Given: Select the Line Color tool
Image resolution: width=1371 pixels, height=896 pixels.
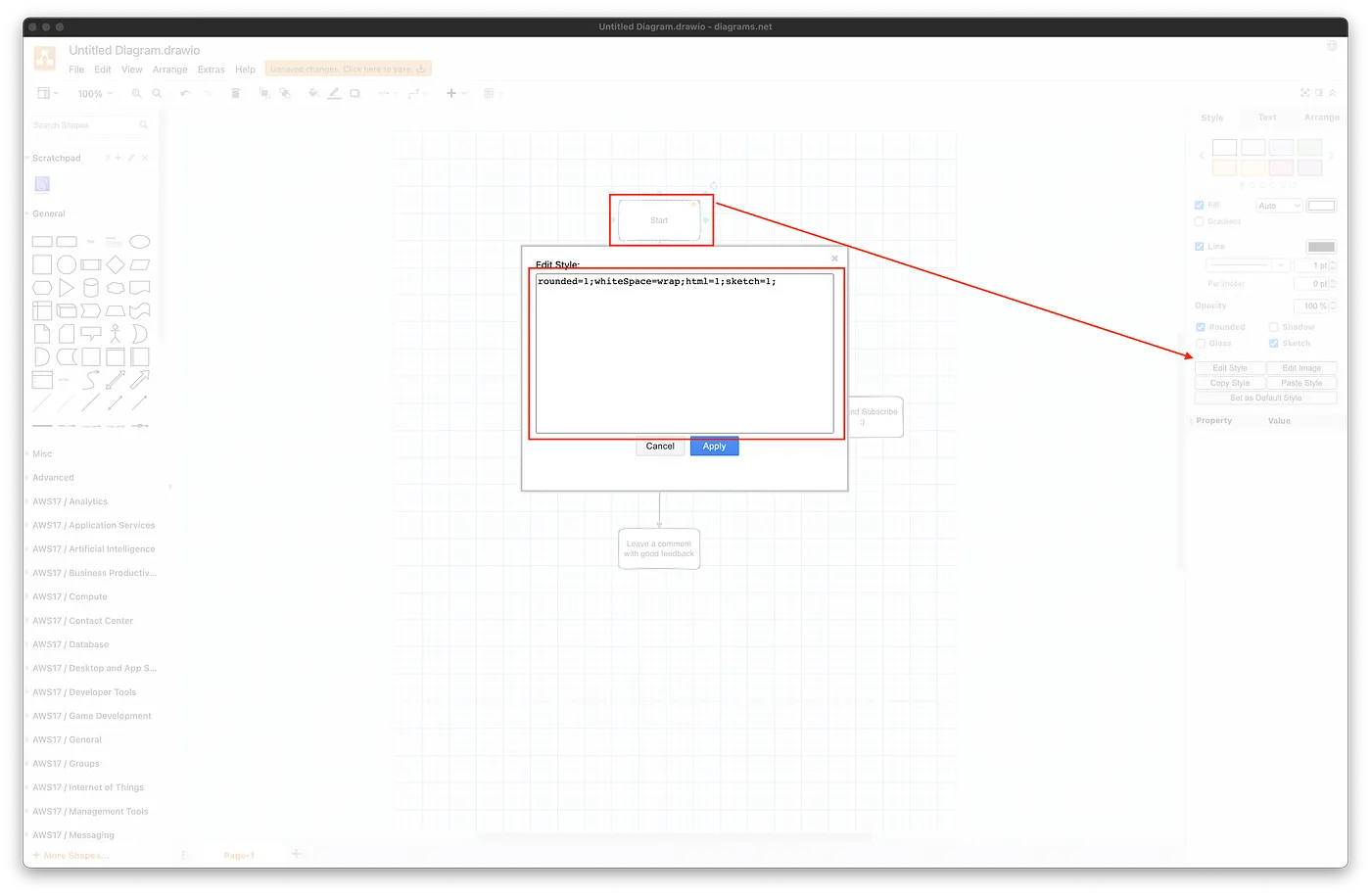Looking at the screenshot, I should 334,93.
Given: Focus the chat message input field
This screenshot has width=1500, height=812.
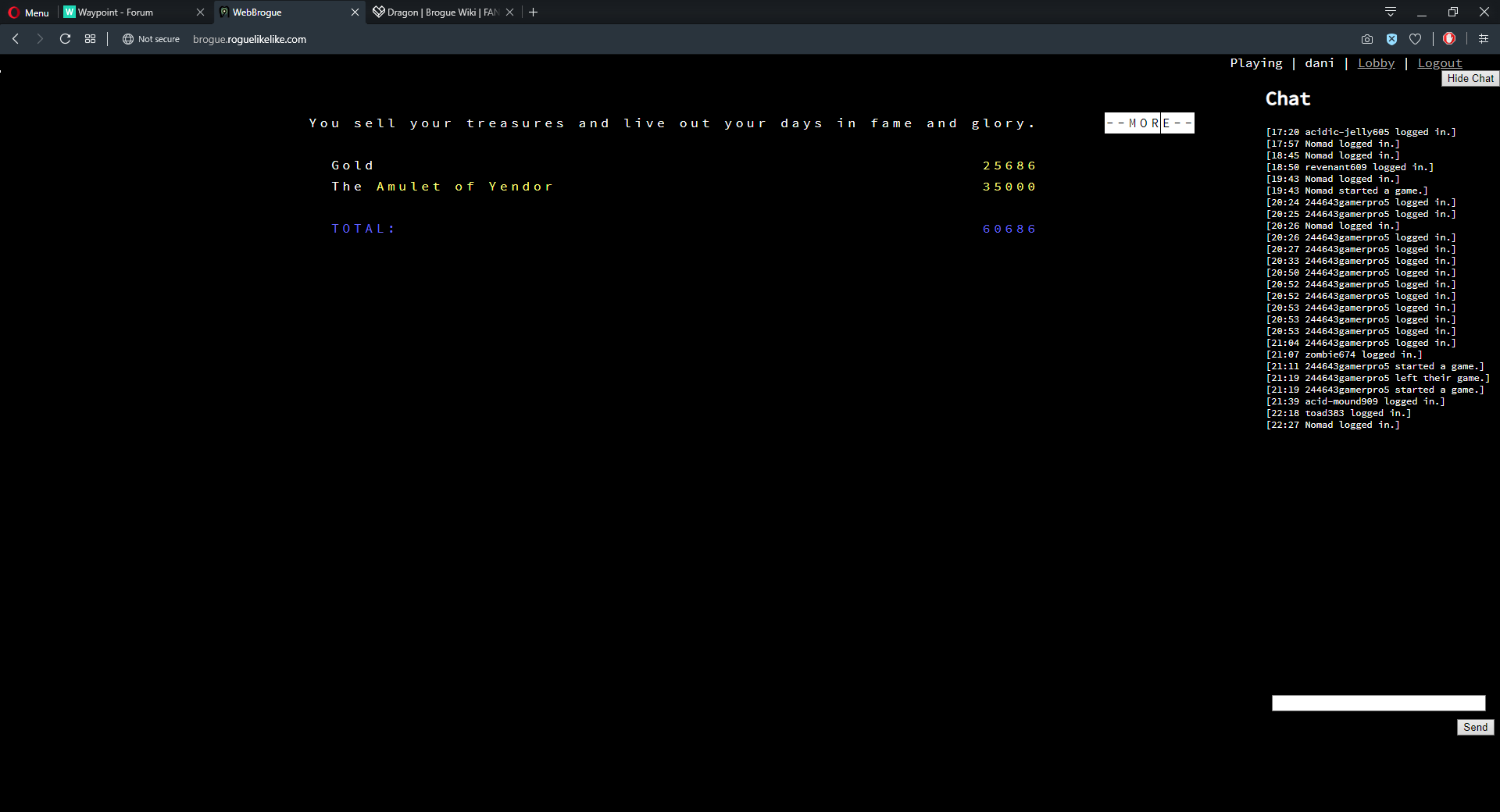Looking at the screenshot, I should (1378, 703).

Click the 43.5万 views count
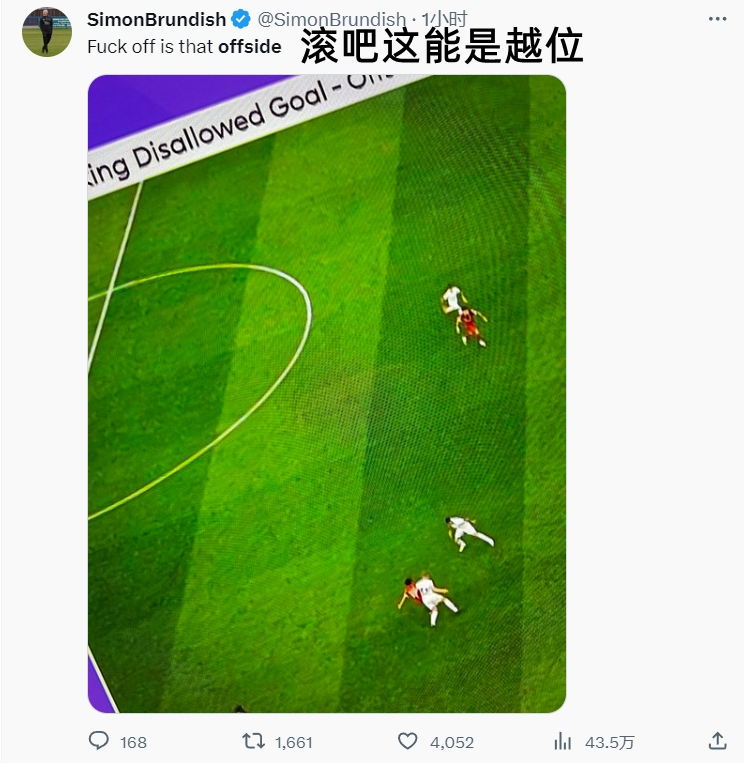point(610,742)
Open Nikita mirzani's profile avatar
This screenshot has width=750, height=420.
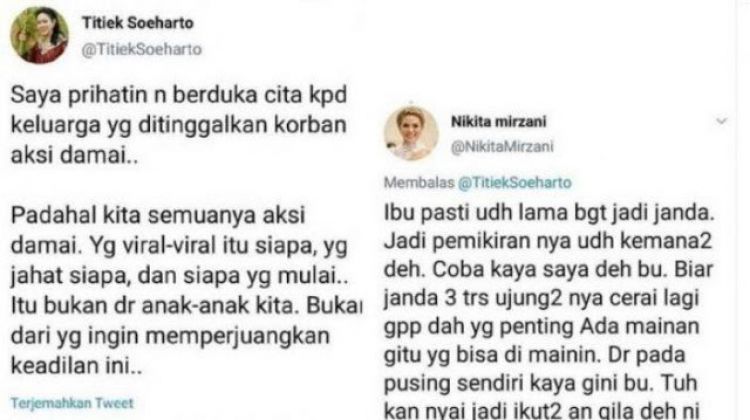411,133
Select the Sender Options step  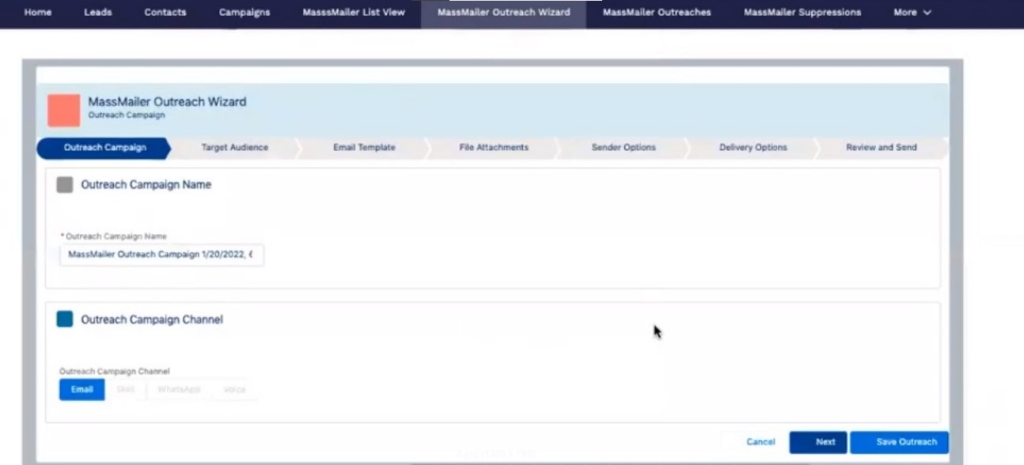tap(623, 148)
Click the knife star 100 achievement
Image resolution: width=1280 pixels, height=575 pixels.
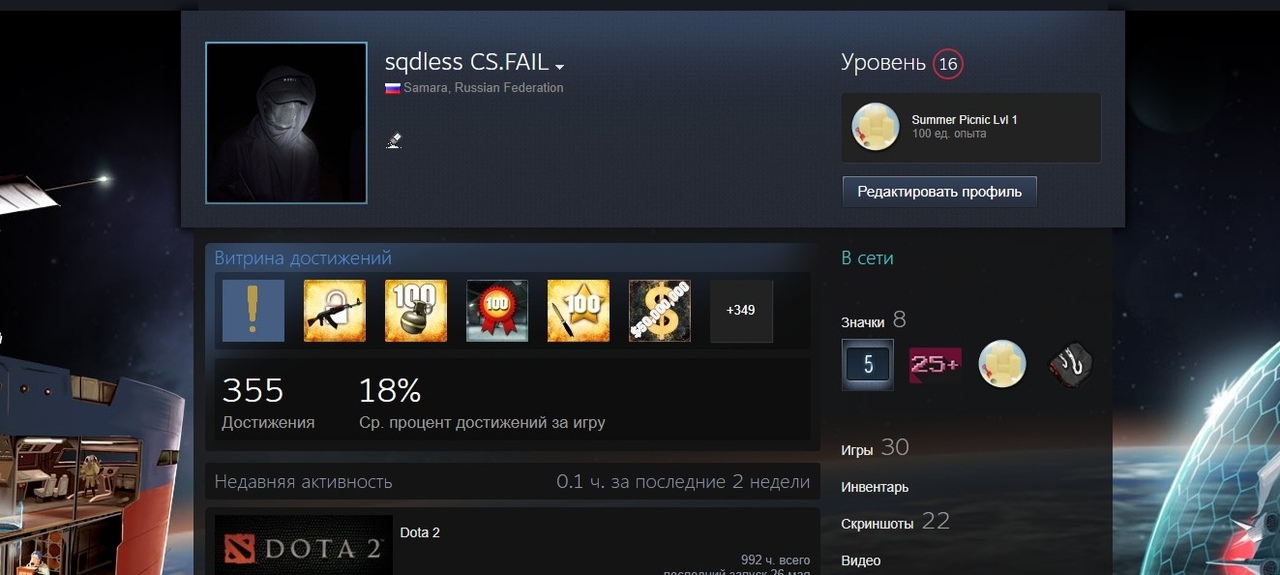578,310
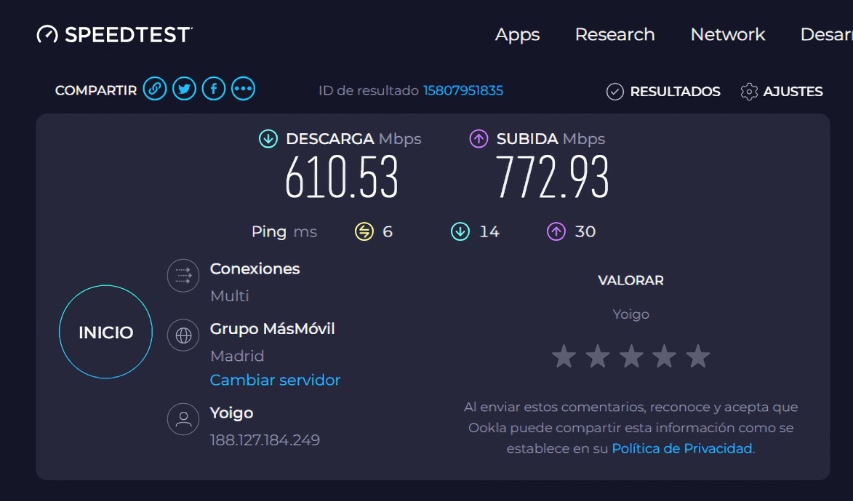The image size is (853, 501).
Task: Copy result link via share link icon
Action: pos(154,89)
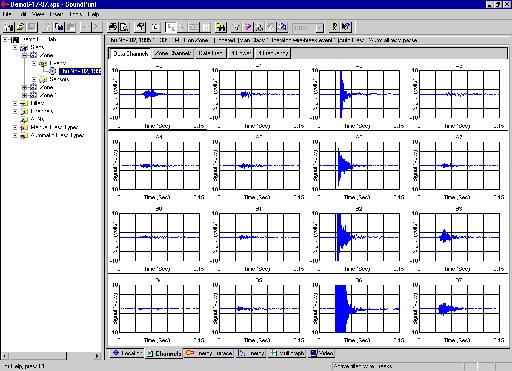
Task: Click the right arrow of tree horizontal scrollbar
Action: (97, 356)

==========

### Assignment
Working down from the line with "Image resolution: width=1280", copy each line exactly until the last line of the entries, which is also included. Omit the pictures.

### Exercise output
Image resolution: width=1280 pixels, height=575 pixels.
578,310
The image size is (853, 501).
Task: Copy result link via share link icon
Action: pos(154,89)
Task: Click the right arrow of tree horizontal scrollbar
Action: (97, 356)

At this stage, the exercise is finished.